_Challenge_
Reproduce the data from its beginning through the line containing "pos(162,532)", replacing "Task" with "Goal" and keeping everything else unchanged. Leave the pictures out of your answer.

(Pointing data for screenshots and pages)
⁂
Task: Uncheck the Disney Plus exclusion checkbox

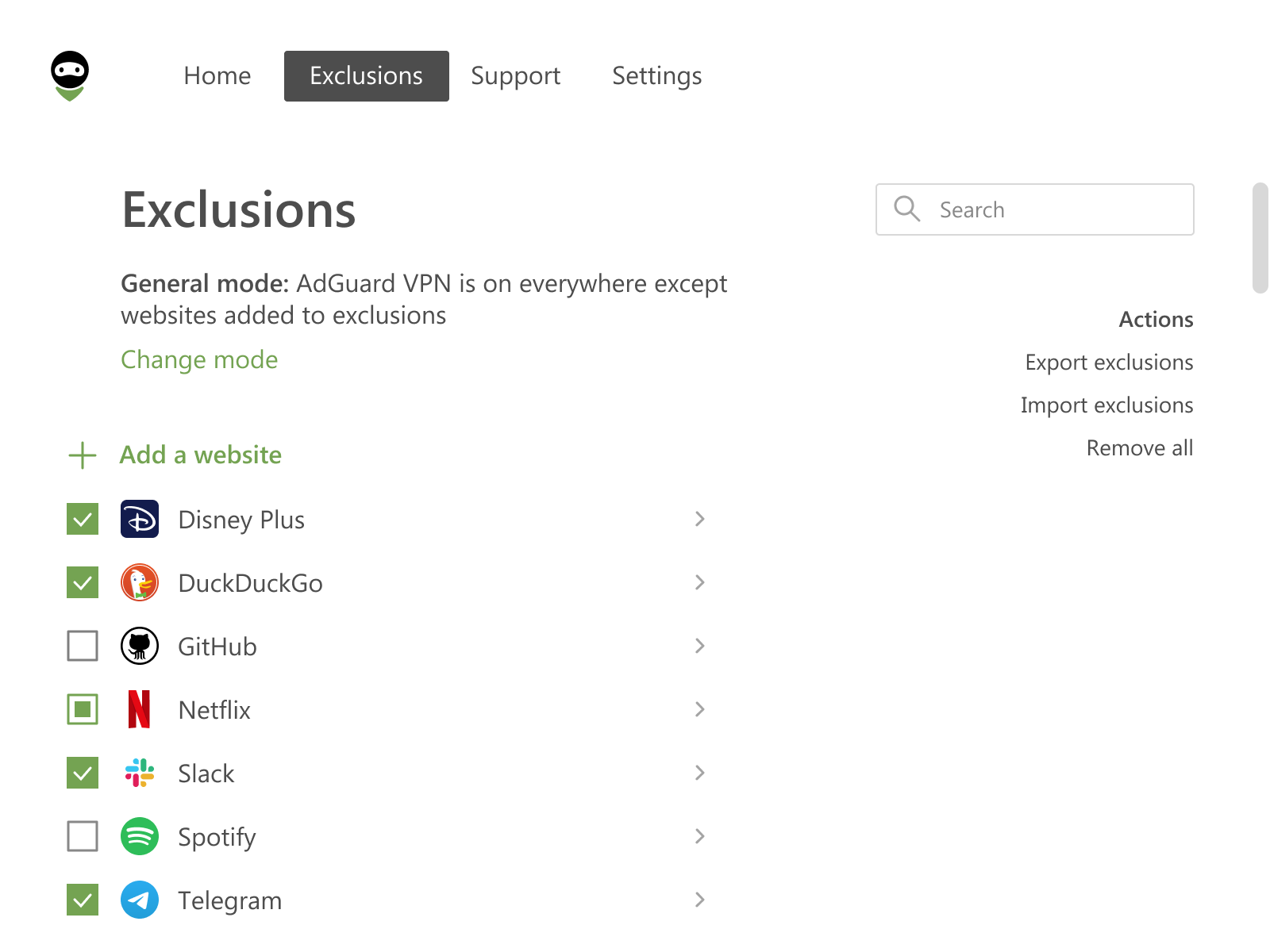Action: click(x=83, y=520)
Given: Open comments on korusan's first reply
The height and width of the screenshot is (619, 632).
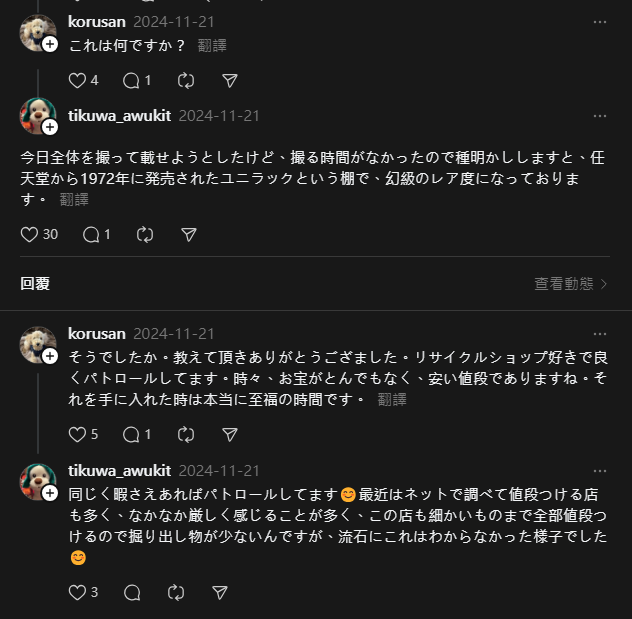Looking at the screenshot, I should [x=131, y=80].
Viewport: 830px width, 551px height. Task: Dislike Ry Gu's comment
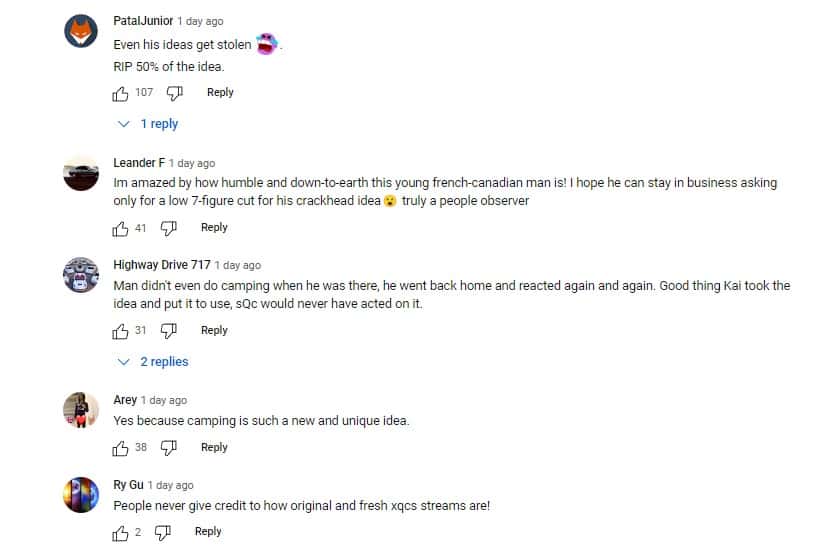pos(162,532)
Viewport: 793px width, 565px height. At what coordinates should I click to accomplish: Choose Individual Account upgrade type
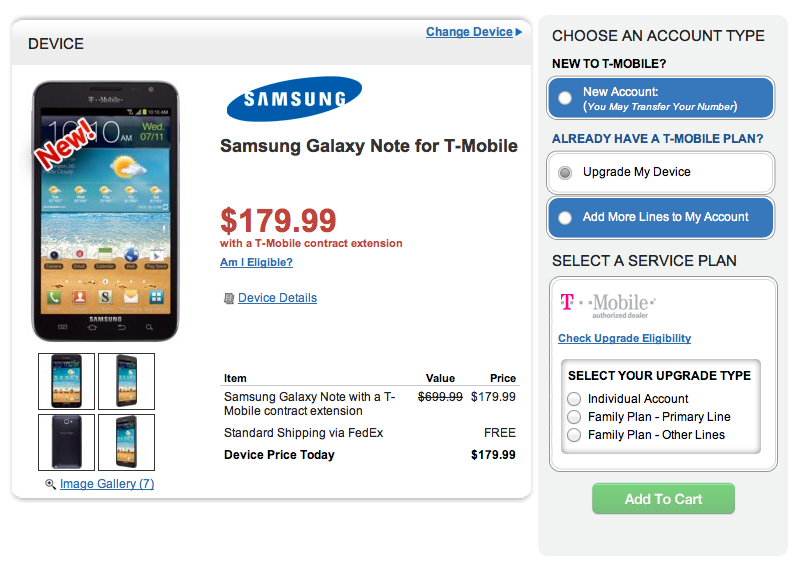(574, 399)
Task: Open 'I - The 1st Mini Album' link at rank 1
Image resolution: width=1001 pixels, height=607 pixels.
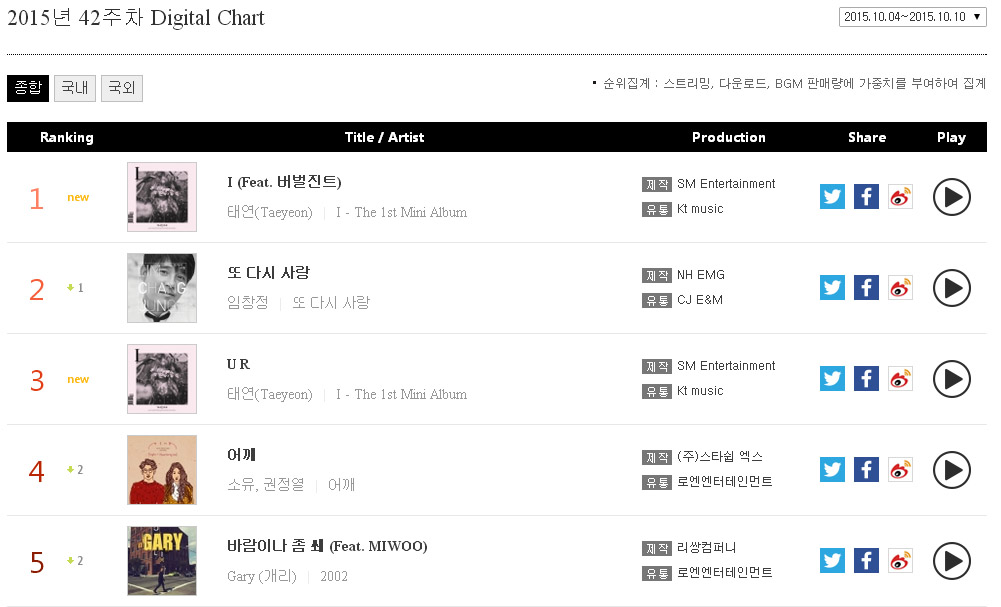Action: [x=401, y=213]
⁂
_Expected answer_
Goal: Uncheck the Disney Plus exclusion checkbox

Action: click(x=83, y=520)
Given: Open comments on korusan's first reply
The height and width of the screenshot is (619, 632).
Looking at the screenshot, I should [x=131, y=80].
Viewport: 830px width, 551px height. Goal: Dislike Ry Gu's comment
pos(162,532)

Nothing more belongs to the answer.